━━ Available data

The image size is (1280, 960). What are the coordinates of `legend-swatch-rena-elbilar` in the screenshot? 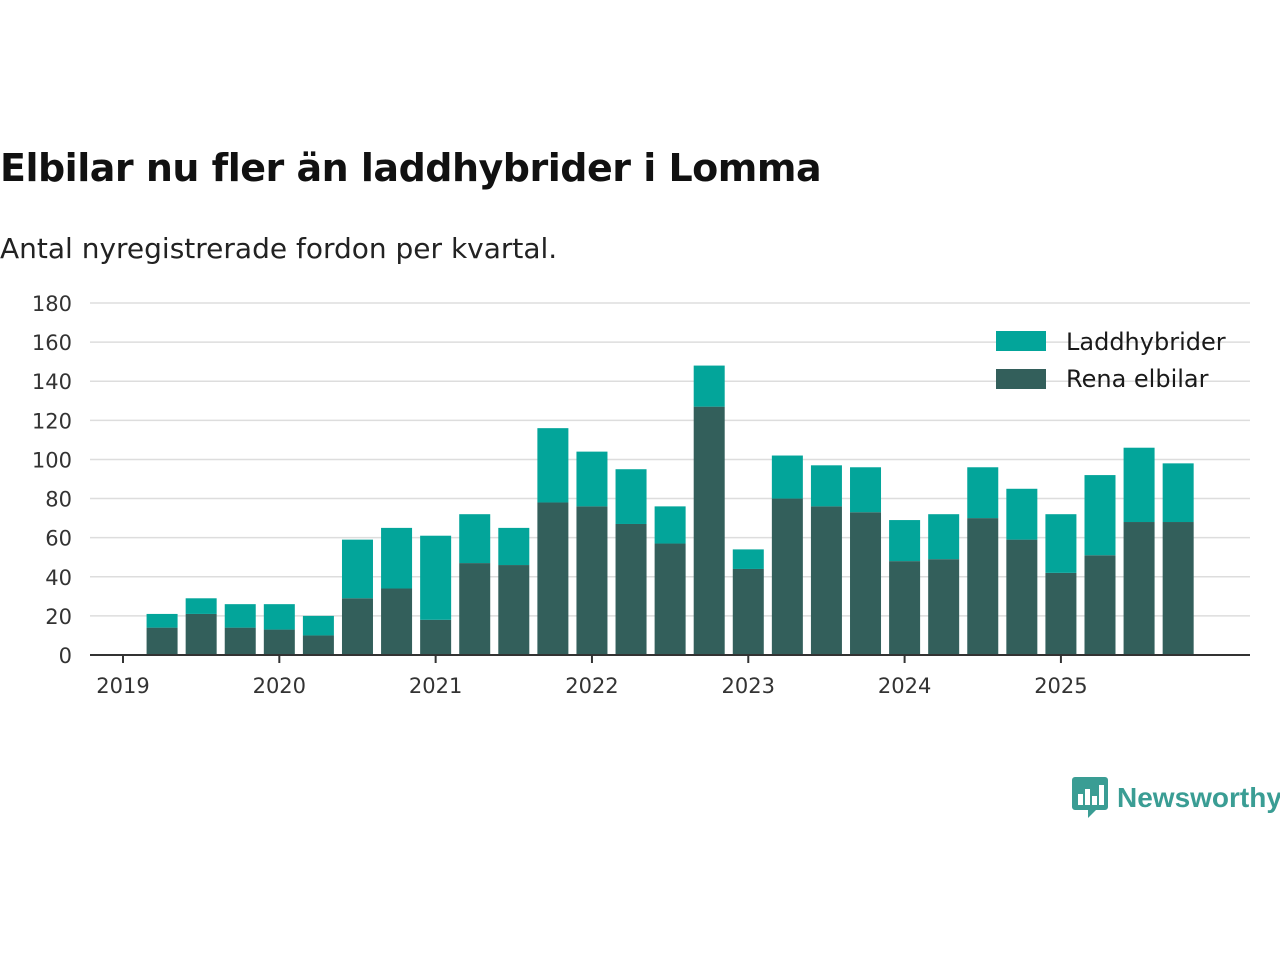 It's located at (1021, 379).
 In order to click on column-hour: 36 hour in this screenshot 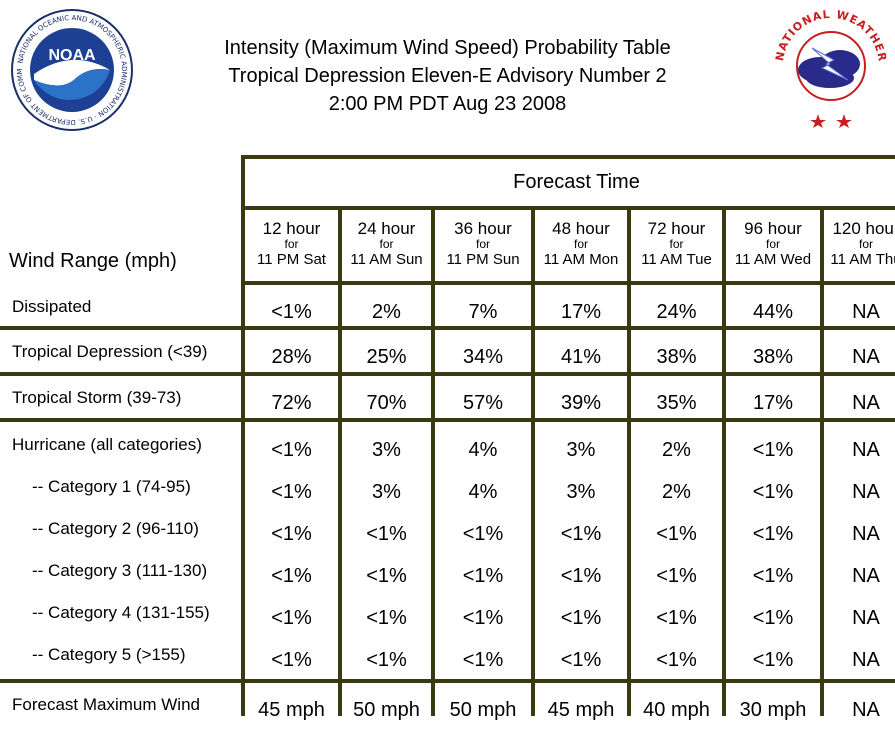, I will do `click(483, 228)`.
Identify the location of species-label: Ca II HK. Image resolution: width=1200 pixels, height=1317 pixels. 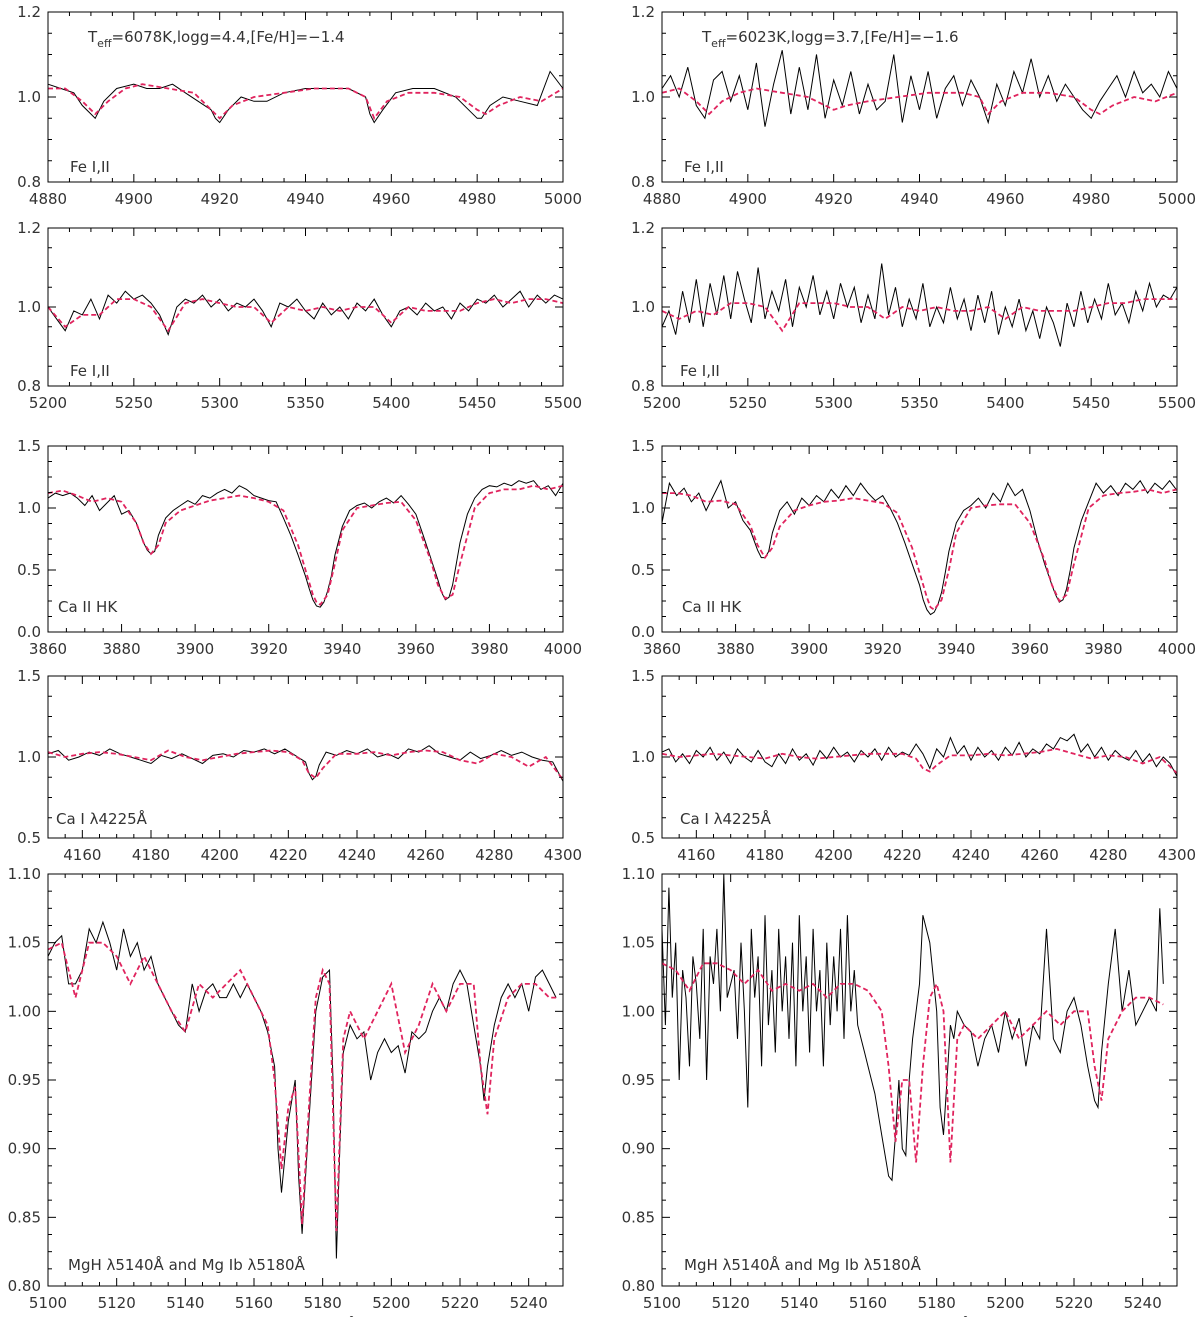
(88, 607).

━━━━
━━ Available data

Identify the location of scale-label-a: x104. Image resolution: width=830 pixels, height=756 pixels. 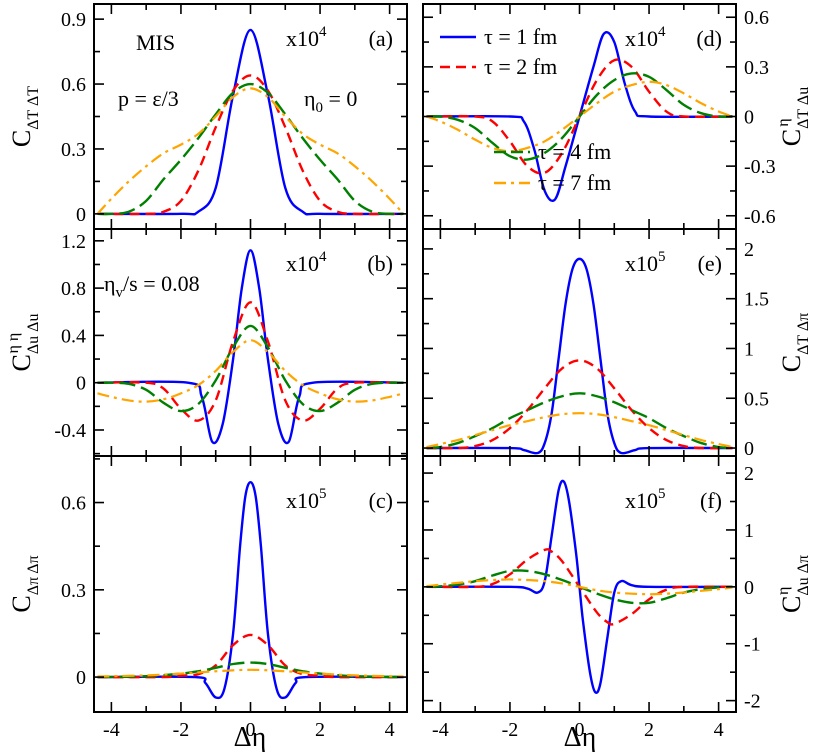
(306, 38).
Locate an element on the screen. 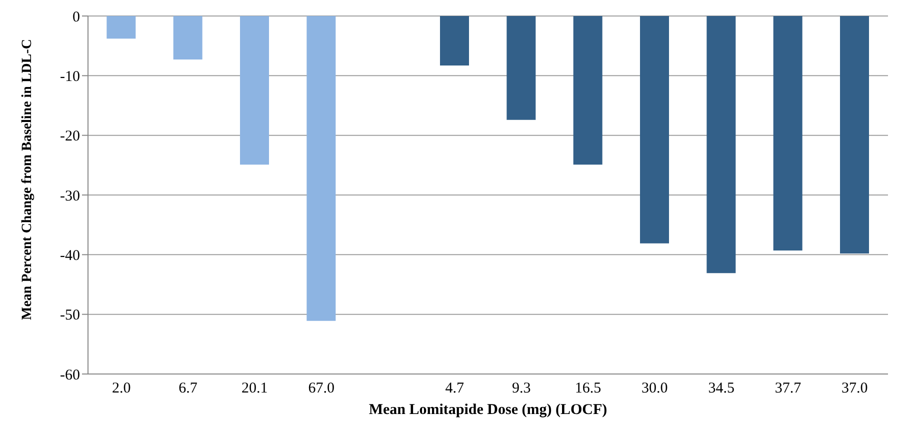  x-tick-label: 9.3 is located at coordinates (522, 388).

━━━━
━━ Available data

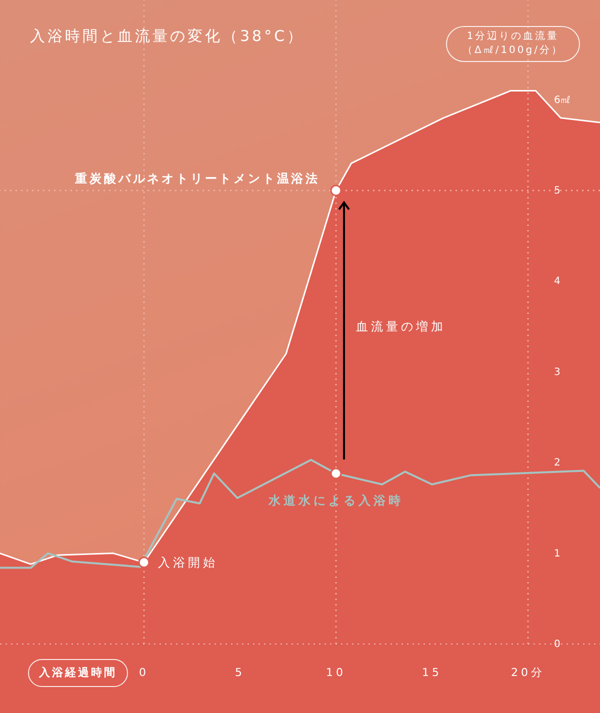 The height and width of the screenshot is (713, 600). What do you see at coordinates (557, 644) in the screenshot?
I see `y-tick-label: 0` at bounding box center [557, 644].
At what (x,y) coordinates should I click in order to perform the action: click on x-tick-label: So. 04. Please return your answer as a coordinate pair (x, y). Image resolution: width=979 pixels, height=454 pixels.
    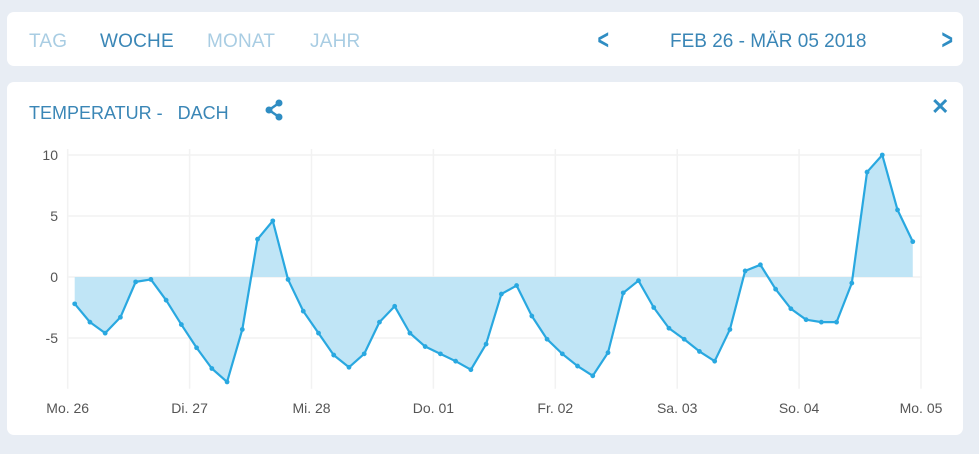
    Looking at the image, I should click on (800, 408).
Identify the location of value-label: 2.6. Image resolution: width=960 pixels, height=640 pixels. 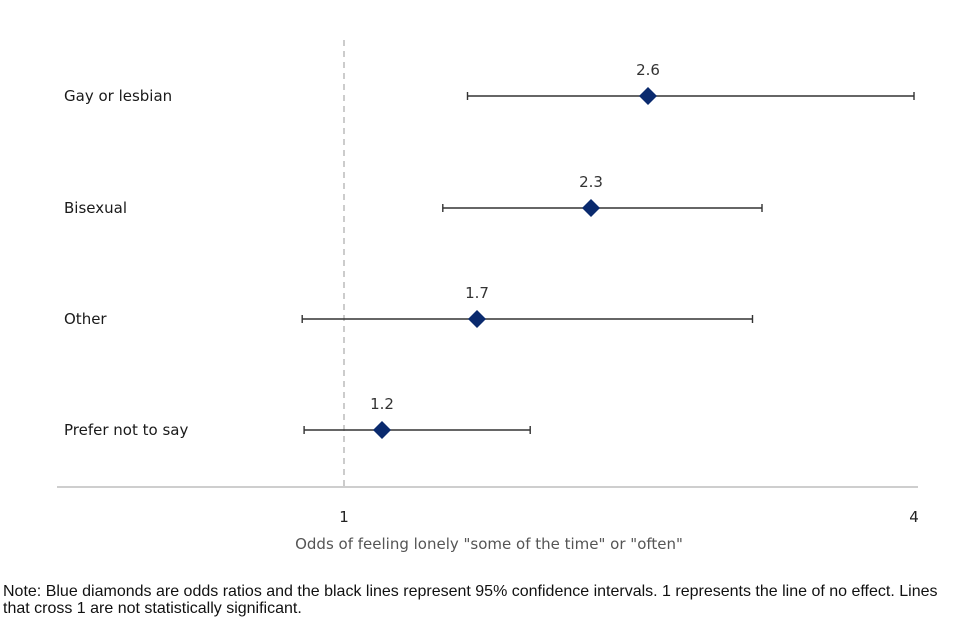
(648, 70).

━━━━

Description of the task – Count the lines in the data above that contain the string "should", matching case exactly, and reply with only the number.

Written answer – 2